Nella sua nota critica, Vittorio Sgarbi scrive che i soggetti della Benini sono «soggetti prevalentemente non drammatici in cui si vede però la malinconia, l’insoddisfazione, il dolore in una dimensione che è tutta familiare»; questa malinconia emerge chiaramente in alcune tele, ma si combina sempre ad una percettibile serenità.
I soggetti sono tutti personaggi veri, reali, presi in momenti di ispirazione diversa. È vero: a volte c’è un senso di nostalgia, ad esempio nello sguardo del bambino con accanto il cavallino a dondolo, o nella scelta di alcuni colori; è come una certa velatura di tristezza. Ma le sue rappresentazioni sono la descrizione di un vissuto, di emozioni e passioni; infatti in altre tele sono protagonisti gli artisti di strada. Chi meglio di loro esprime la libertà? Sono quelli che si muovono sempre, che interpretano la vita nel modo più libero, più intenso. Altre volte, invece nei suoi quadri c’è un’atmosfera senza tempo, in cui qualcosa fa da trait d’union tra presente e infinito, come la scelta dei colori in Omaggio a Fellini, un quadro in cui c’è un’aria di purezza, un senso di sospensione.

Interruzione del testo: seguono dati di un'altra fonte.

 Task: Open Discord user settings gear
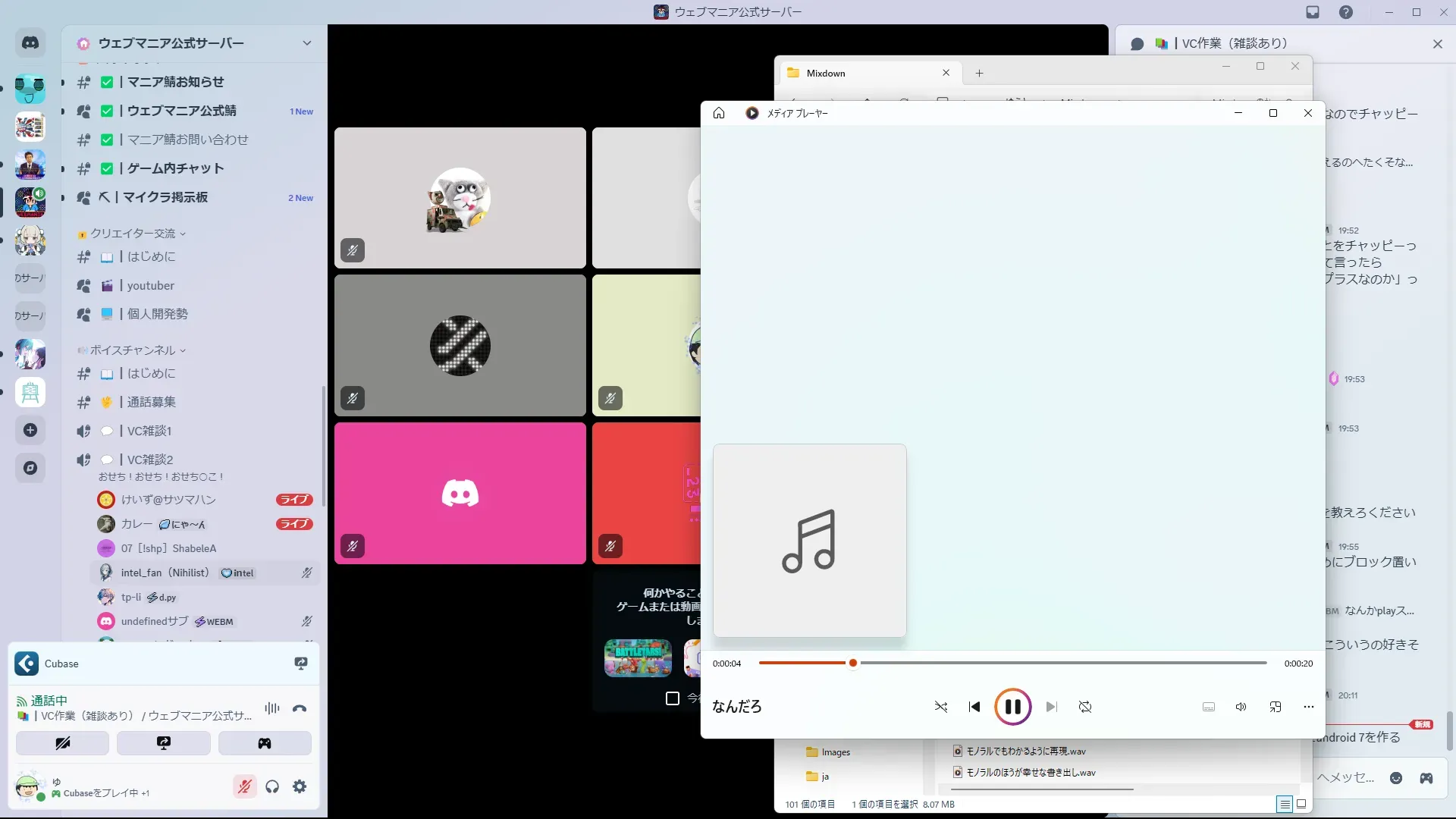coord(300,786)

Un grande filosofo del ‘900, Romano Guardini, scrive: «Ogni autentica opera d’arte, anche la più piccola, è come un mondo: uno spazio ben disposto e ricolmo di significati in cui si può entrare». Come si entra nel mondo della Benini, nella sua semplicità?

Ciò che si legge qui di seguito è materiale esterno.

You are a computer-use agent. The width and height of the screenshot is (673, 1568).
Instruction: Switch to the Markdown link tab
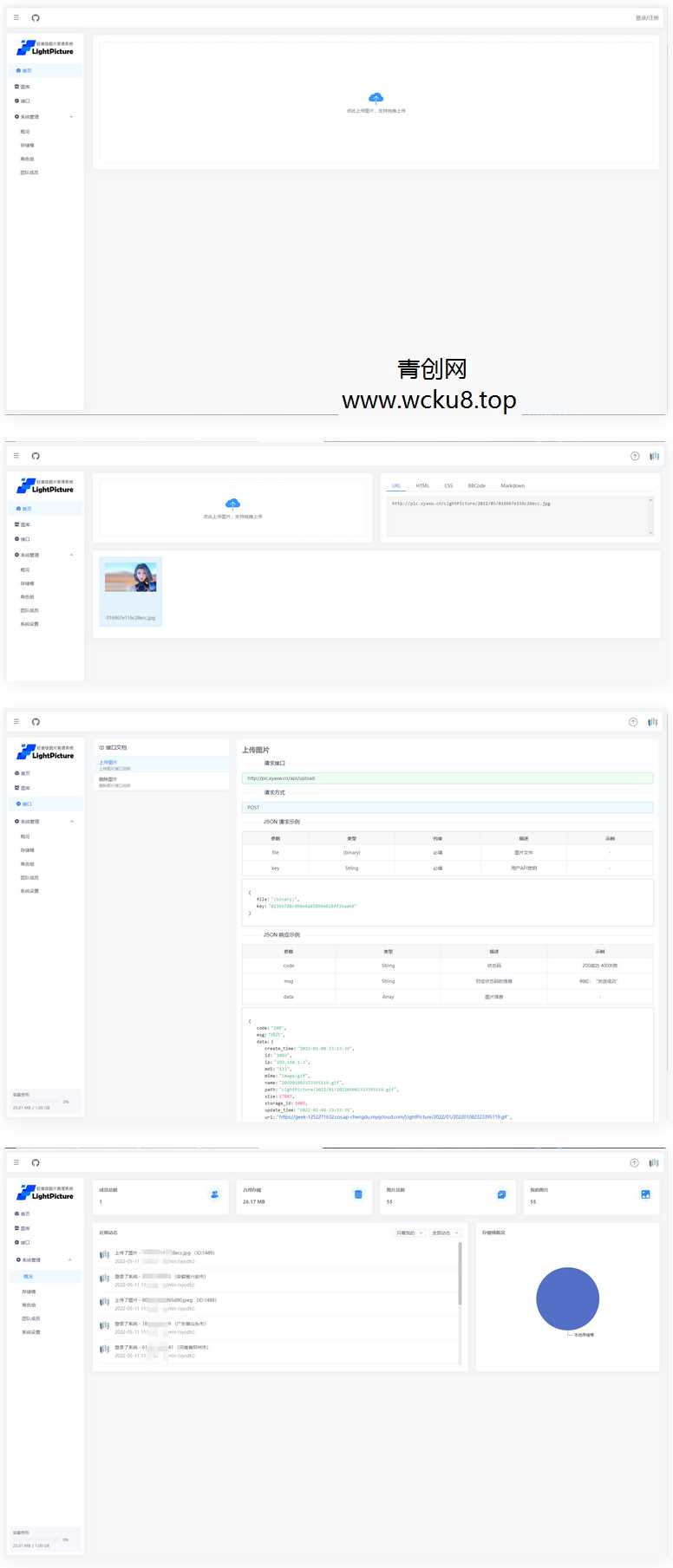tap(513, 485)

La frase di Guardini sembra fotografare questa mostra, sembra fotografare l’artista nel suo intimo. In lei è tutto un intrigo di emozioni. Come si entra nel suo mondo? Direi in punta di piedi, con tanto rispetto per la persona e partecipazione totale alle sue emozioni. Perché questa è una mostra che desta emozioni. Il mondo della Benini è semplice ma intenso; la sua semplicità è una semplicità vissuta, un valore aggiunto. Conoscendo lei si capisce molto meglio la sua arte. Sembra una gentil donna che viene da un suo quadro, eppure allo stesso tempo molto moderna. È una persona piena di «giovinezza», è una persona speciale. Non un personaggio, ma una persona. Lei non è mai un personaggio.
La mostra sarà esposta fino al 30 maggio 2013.